▶ _TEXTAUSZUG_
Wie geht es weiter mit Deutschland? Ausgerechnet von der Wirtschaft kann die Politik lernen. Allein die Grünen haben verstanden, dass sich Wesentliches geändert hat.

Um besser zu verstehen, was in Deutschland vor sich geht, habe ich mich mit den Managern in Industrie und Wirtschaft beschäftigt. Dabei ist mir aufgefallen, dass sie ziemlich viel über Tugenden reden: über gute Führung und Werte, die über das bloße Geldverdienen hinaus reichen. Das Zauberwort heißt "Purpose", womit die Zweckbestimmung eines Unternehmens gemeint ist – der Sinn, den es sich gibt.

Joe Kaeser mischt sich ein

Am weitesten geht Joe Kaeser, der Vorstandsvorsitzende der Siemens AG, eines ehrwürdigen Unternehmens aus der Tiefe des 19. Jahrhunderts mit rund 380.000 Mitarbeiter. Er mischt sich ein, kommentiert die AfD oder den Brexit, er ist ein politisierender Manager. In einem Interview erläuterte er, was junge Leute, die sich bei ihm bewerben, von seinem Konzern erwarten: "Sie fragen: Machst du etwas, was mir wichtig ist – für die Umwelt, die Gesellschaft? In der jüngeren Generation vollzieht sich derzeit ein Wertewandel. Und ich hoffe sehr, dass dieser Wertewandel hilft, die natürliche Spaltung zu reduzieren."

▶ _INHALT DER LISTE_
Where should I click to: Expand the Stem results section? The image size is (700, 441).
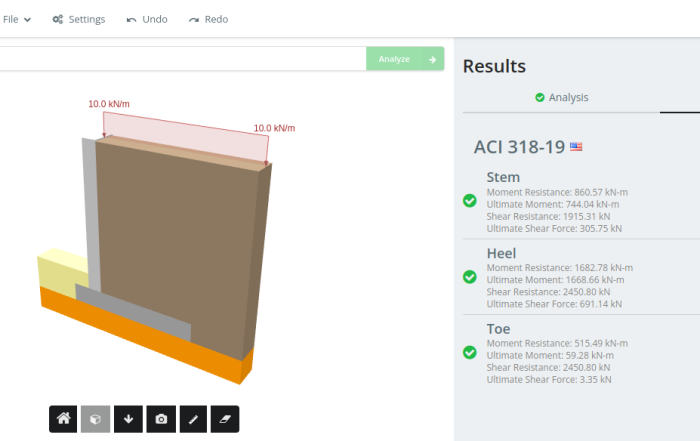[x=503, y=178]
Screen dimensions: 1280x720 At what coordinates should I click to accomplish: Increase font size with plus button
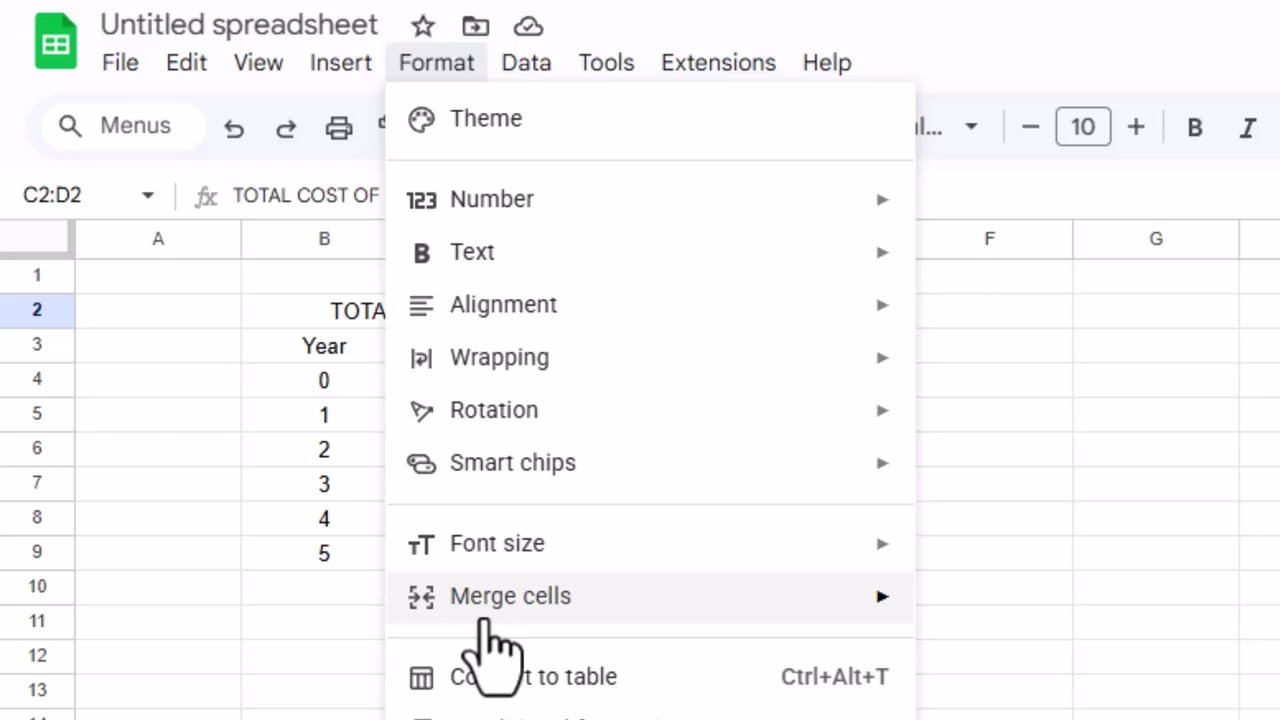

▶ _AUFGABEN_
**1.** Gib aus dem Textauszug über Manager und Werte alles von „Wie geht es“ bis hinunter zu „es sich gibt.“ wortgetreu wieder.
**2.** Fasse den Absatz aus dem Textauszug über Manager und Werte, der mit „Am weitesten geht Joe Kaeser“ beginnt, als kurze Stichpunktliste zusammen.
**3.** Greif den Textauszug über Manager und Werte nach seinem letzten Satz wieder auf und führe ihn fort.
Die Liste ist eigenständiges Material und gehört nicht zum Textauszug über Manager und Werte.

▶ _LÖSUNGEN_
**1.**
Wie geht es weiter mit Deutschland? Ausgerechnet von der Wirtschaft kann die Politik lernen. Allein die Grünen haben verstanden, dass sich Wesentliches geändert hat.

Um besser zu verstehen, was in Deutschland vor sich geht, habe ich mich mit den Managern in Industrie und Wirtschaft beschäftigt. Dabei ist mir aufgefallen, dass sie ziemlich viel über Tugenden reden: über gute Führung und Werte, die über das bloße Geldverdienen hinaus reichen. Das Zauberwort heißt "Purpose", womit die Zweckbestimmung eines Unternehmens gemeint ist – der Sinn, den es sich gibt.

**2.**
- Joe Kaeser, Vorstandsvorsitzender der Siemens AG, geht unter den Managern am weitesten.
- Siemens ist ein traditionsreiches Unternehmen aus dem 19. Jahrhundert mit rund 380.000 Mitarbeitern.
- Kaeser mischt sich politisch ein und kommentiert etwa die AfD oder den Brexit.
- Laut einem Interview fragen junge Bewerber, ob der Konzern etwas für Umwelt und Gesellschaft tut.
- Er sieht in der jüngeren Generation einen Wertewandel und hofft, dass dieser die Spaltung verringert.

**3.**
Offenbar gibt es einen Binnendruck, der nach Zweck und Ziel eines Unternehmens fragt. Offenbar gibt es auch einen Grund dafür, dass Vorstandsvorsitzende wie Kaeser anerkennend darüber reden, worüber sie vor wenigen Jahren noch peinlich berührt geschwiegen hätten. Das Grüne ist in die Konzerne eingewandert und stellt Ansprüche.

Es wird ja auch Zeit

Wer sich auf eine veränderte Mentalität rechtzeitig einstellt, verschafft sich Vorteile. Dass ausgerechnet die Wirtschaft einigermaßen schnell auf gesellschaftlichen Wandel reagiert, ist verwunderlich, da sie gemeinhin konservativ und zentralistisch ausgerichtet ist und somit eigentlich wenig flexibel. Von inklusivem Kapitalismus redet Joe Kaeser auch, von einem, der nicht die Kluft zwischen Arm und Reich, Stadt und Land vergrößert, sondern verkleinert.

Große Worte: "Purpose". Gute Absichten: integrativer Kapitalismus. Eine Wirtschaft, die sozial und politisch dem Land verpflichtet ist: überfällig. Die soziale Marktwirtschaft made in Germany kehrt womöglich wieder: gut so.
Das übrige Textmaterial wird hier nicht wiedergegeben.